[Problems and tasks]:
**a.** In the ballroom article, which rule did the Senate parliamentarian say the ballroom security improvements failed to comply with?
**b.** Pull out everything in the ballroom article from "Republicans Quietly Drop $1 Billion" down to "a superpower deserves.", word for word.

Republicans Quietly Drop $1 Billion for Trump Ballroom

Published: June 04, 2026, 04:29 UTC

# Republicans quietly drop $1bn for Trump’s ballroom — and the midterms explain why

The White House ballroom became a symbol of everything voters hate about the war and its costs, and Senate Republicans noticed just in time to save themselves from voting for it.


The ballroom was never supposed to be a political problem. When Donald Trump announced last year that the East Wing of the White House would be demolished and replaced with a grand new ballroom — paid for, he said, by private donors to the tune of $400 million — it was sold as a gift to the nation. A venue for state dinners, diplomatic receptions, and the kind of gilded spectacle that Trump believes a superpower deserves.

But the gift came with a catch. The $400 million covered construction. It did not cover the security — the hardened perimeter, the blast-resistant windows, the underground command-and-control bunker that would need to be extended, the extra Secret Service personnel, the surveillance infrastructure, the bulletproof vehicles, the helicopter landing zone modifications. That part, the administration argued, was a matter of national security and therefore a taxpayer responsibility. The price tag: $1 billion.

For eight weeks, that $1 billion sat buried inside the Secure America Act, the centerpiece immigration enforcement bill of Trump’s second term. The bill itself was a $70 billion package funding the mass deportation campaign, border wall expansion, and a surge in ICE enforcement. Republicans were expected to pass it unanimously. It was, by their own framing, the defining legislative promise of the Trump 2.0 agenda.

But the ballroom became a problem. Not in the committee rooms, where it was quietly inserted by the leadership. Not in the closed-door caucus meetings, where no one wanted to be the one to question the president’s pet project. The problem was outside. The problem was the voters.

Here is the arithmetic that Senate Republicans are now doing, and it is the only arithmetic that matters in Washington: gas prices are up 27 percent since the Iran war began. The average American household is spending an additional $180 a month at the pump. Inflation, which had been cooling, is creeping back. The war in Iran, now in its seventh month, shows no signs of ending. Troop casualties are rising. The administration’s strategy of “maximum pressure with maximum bombing” has produced a lot of rubble but no surrender.

And the White House is building a ballroom.

It was the sort of detail that editorial cartoonists dream about. A president who promised to end wars — who campaigned on the idea that Ukraine was a drain and Afghanistan was a disaster — had started a new war in Iran and was now asking taxpayers to fund a party venue while their gas bills climbed. The contrast wrote itself. “A ballroom bunker,” one commentator called it. The image stuck.

By the time the Secure America Act reached the Senate floor, the ballroom funding had become a political liability that no amount of procedural maneuvering could hide. The Senate parliamentarian, Elizabeth MacDonough, delivered the first blow: the ballroom security improvements, she ruled, did not comply with the Byrd Rule for budget reconciliation. They were not sufficiently germane to the budget. They were, in plain language, a luxury item smuggled into an immigration bill.

The ruling gave Republicans cover. They could say the ballroom funding was removed on procedural grounds, not because they abandoned the president. But the truth is simpler: they were relieved.

It was the second time in two days that Senate Republicans had flinched. The day before, the House had passed a war powers resolution — symbolic, non-binding — asserting that Congress had not authorized the Iran war. Two dozen Republicans voted for it. The message was unmistakable: the party’s uneasy truce with Trump on foreign policy is fracturing. The war is unpopular. The costs are visible. And with the midterms five months away, many Republicans would rather vote against the war than explain to their constituents why they keep supporting it.

[Material provided]:
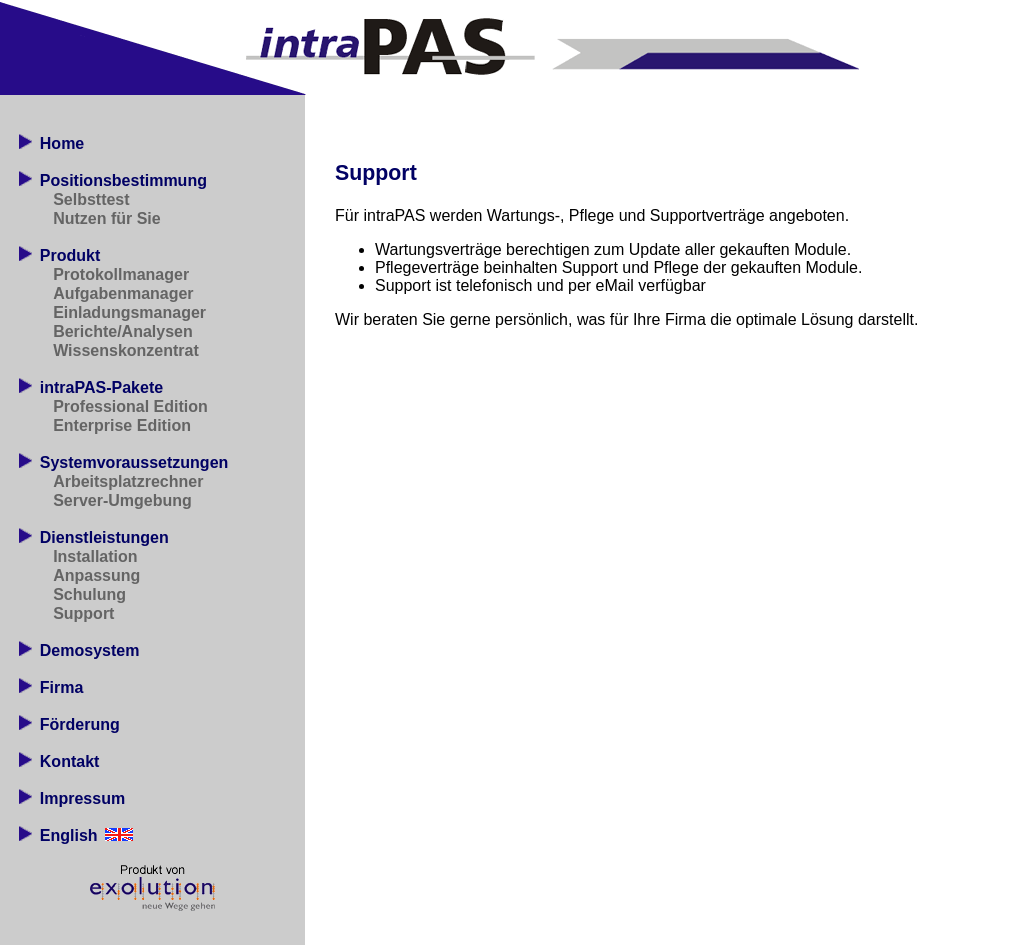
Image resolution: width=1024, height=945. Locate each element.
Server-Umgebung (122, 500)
==
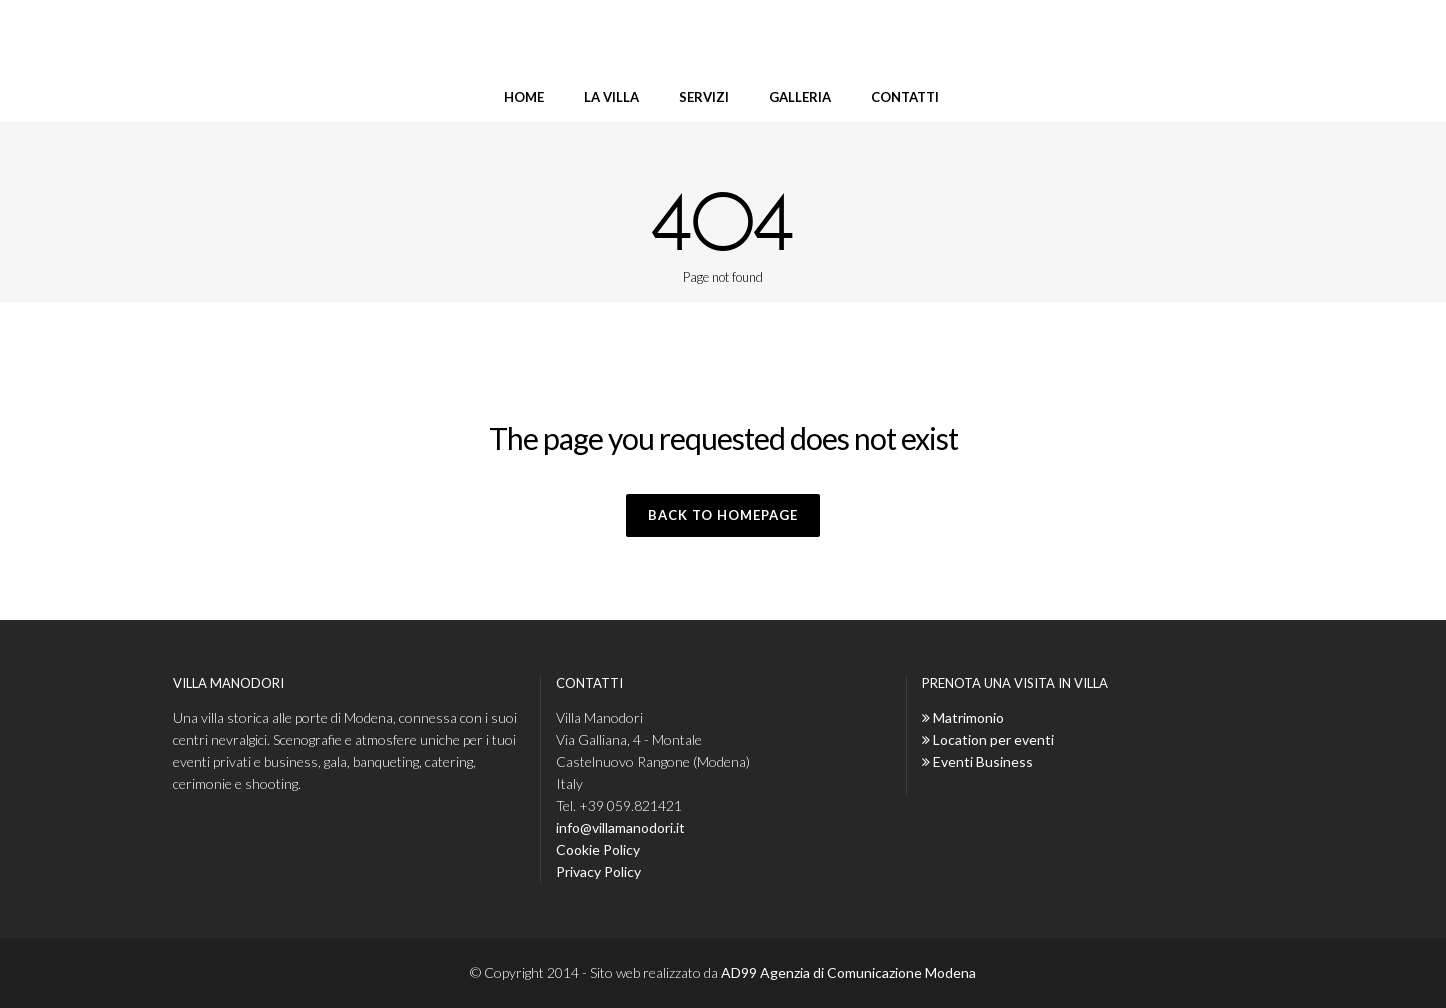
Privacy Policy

[Answers by task]:
**a.** The Byrd Rule for budget reconciliation.

**b.**
Republicans Quietly Drop $1 Billion for Trump Ballroom

Published: June 04, 2026, 04:29 UTC

# Republicans quietly drop $1bn for Trump’s ballroom — and the midterms explain why

The White House ballroom became a symbol of everything voters hate about the war and its costs, and Senate Republicans noticed just in time to save themselves from voting for it.


The ballroom was never supposed to be a political problem. When Donald Trump announced last year that the East Wing of the White House would be demolished and replaced with a grand new ballroom — paid for, he said, by private donors to the tune of $400 million — it was sold as a gift to the nation. A venue for state dinners, diplomatic receptions, and the kind of gilded spectacle that Trump believes a superpower deserves.